How to you build a spacecraft and an experiment to survive plunging into the atmosphere of a star? Both PSP and the SWEAP instruments will be exposed to a new and harsh environment, with surfaces experiencing high temperatures and intense particle fluxes. At closest approach the Sun will appear more than twenty times larger and 500 times brighter than it is at Earth. Our most important demonstration for SWEAP was to prove that the components of our instruments exposed to sunlight would survive these conditions. But how can you re-create the inferno of the solar atmosphere on Earth?
In order to test our design, we worked with the Processes, Materials and Solar Energy (PROMES) laboratory in Perpignan, France. PROMES is run by the National Centre for Scientific Research (CNRS) and features the largest solar furnace in the world. On one side of a mountain 63 giant mirrors slowly move and track the Sun as it moves across the sky. The mirrors reflect sunlight onto the side of the main building, which is shown in the picture above. As you can see, the side of the building is curved and covered with thousands of small mirrors, each tilted at a slightly different angle in order to focus the sunlight onto a small spot in the side of a vacuum chamber located in the top of the tower.

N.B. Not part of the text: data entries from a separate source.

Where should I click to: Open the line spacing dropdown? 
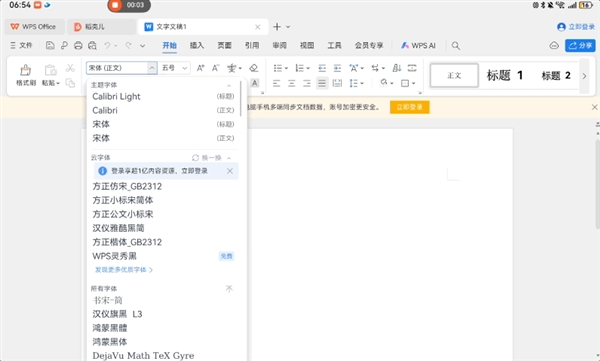tap(356, 83)
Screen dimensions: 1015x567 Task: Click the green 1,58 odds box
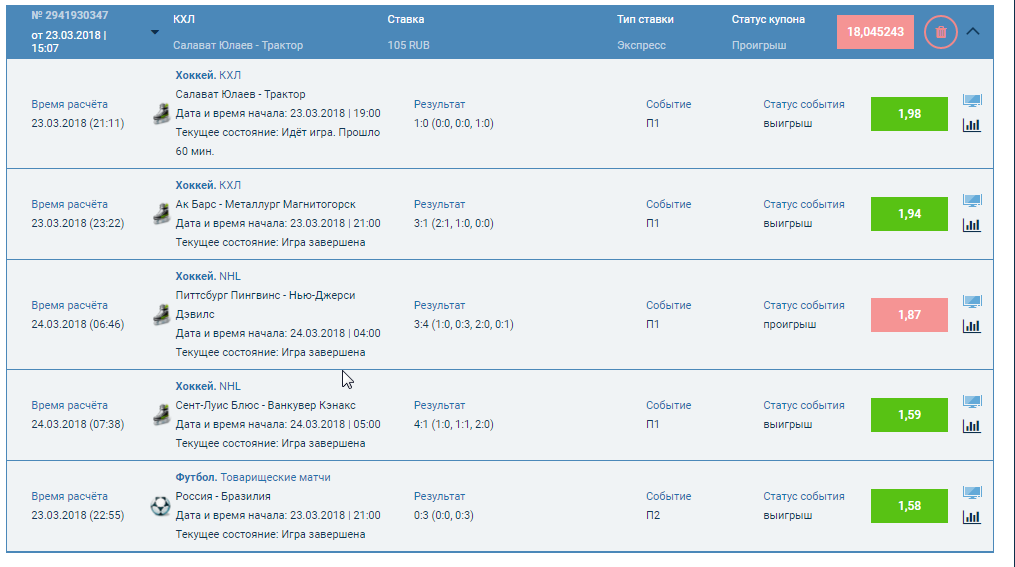point(909,506)

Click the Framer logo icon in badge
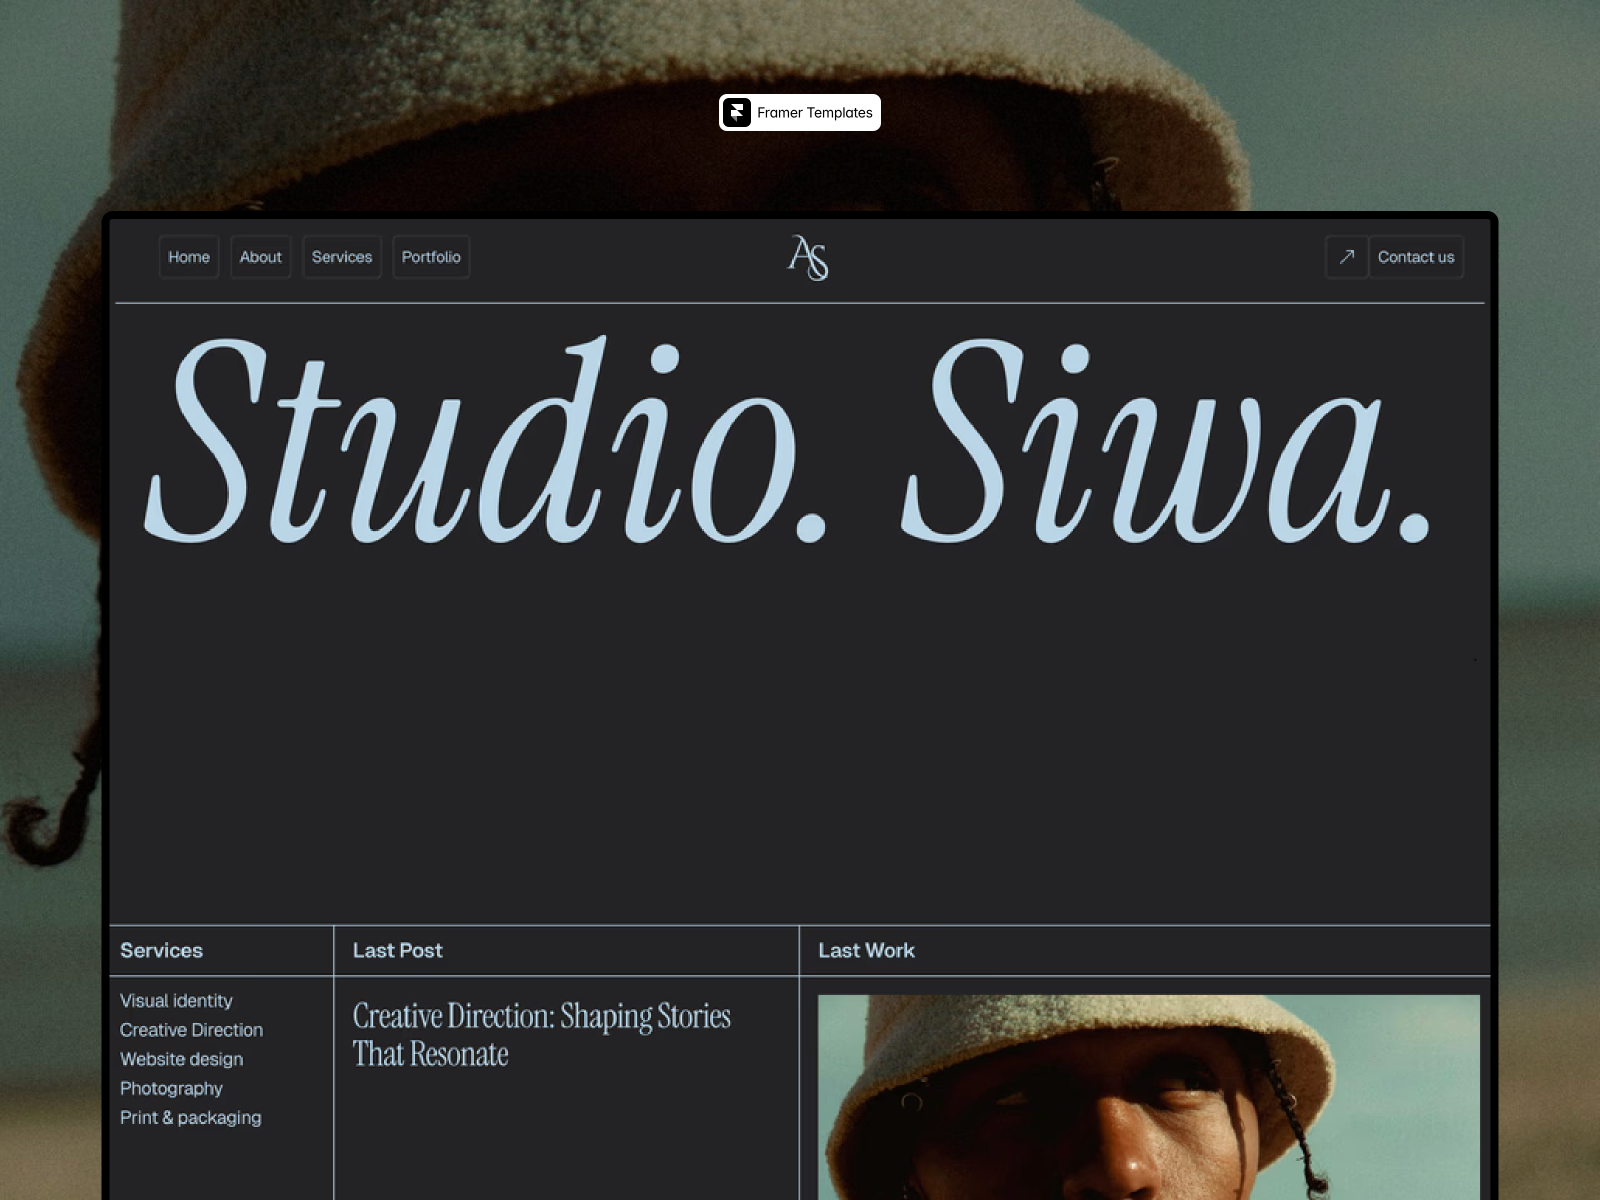coord(737,113)
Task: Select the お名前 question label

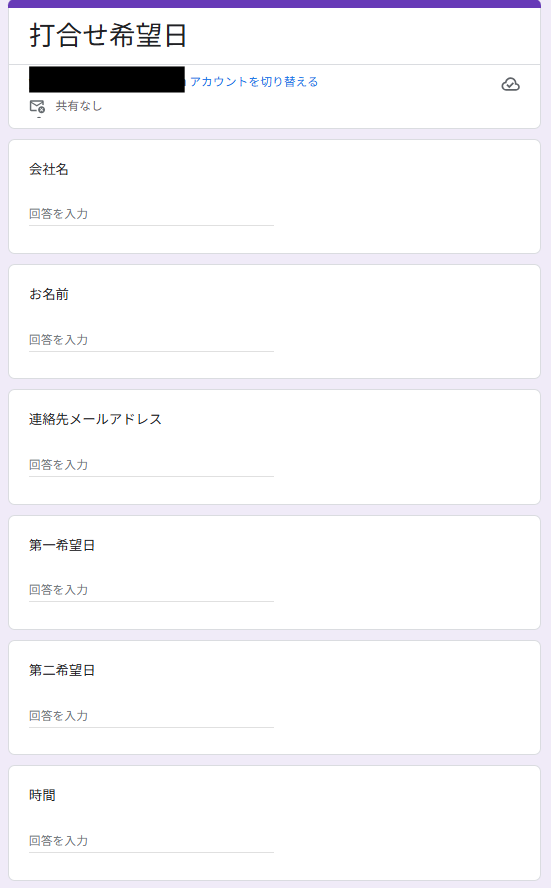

The furnace dumps one megawatt (1 MW) of sunlight onto the entrance to a quartz-windowed vacuum chamber in the tower. The chamber includes a particle accelerator that can reproduce solar wind ion fluxes, a UV light source to reproduce the portion of the solar spectrum blocked by the atmosphere, and diagnostic equipment including mass spectrometers and optical pyrometers to monitor mass loss and surface temperatures. Instrument components were imaged with a scanning electron microscope (SEM), placed in the chamber and heated beyond 1400C, and then removed and re-imaged. Later that year samples at the furnace were raised to 2500C (more than 1000C hotter than we will ever experience in the solar atmosphere) and simultaneously exposed to an ion beam four orders of magnitude more intense than the solar wind at closest approach, again with no problems.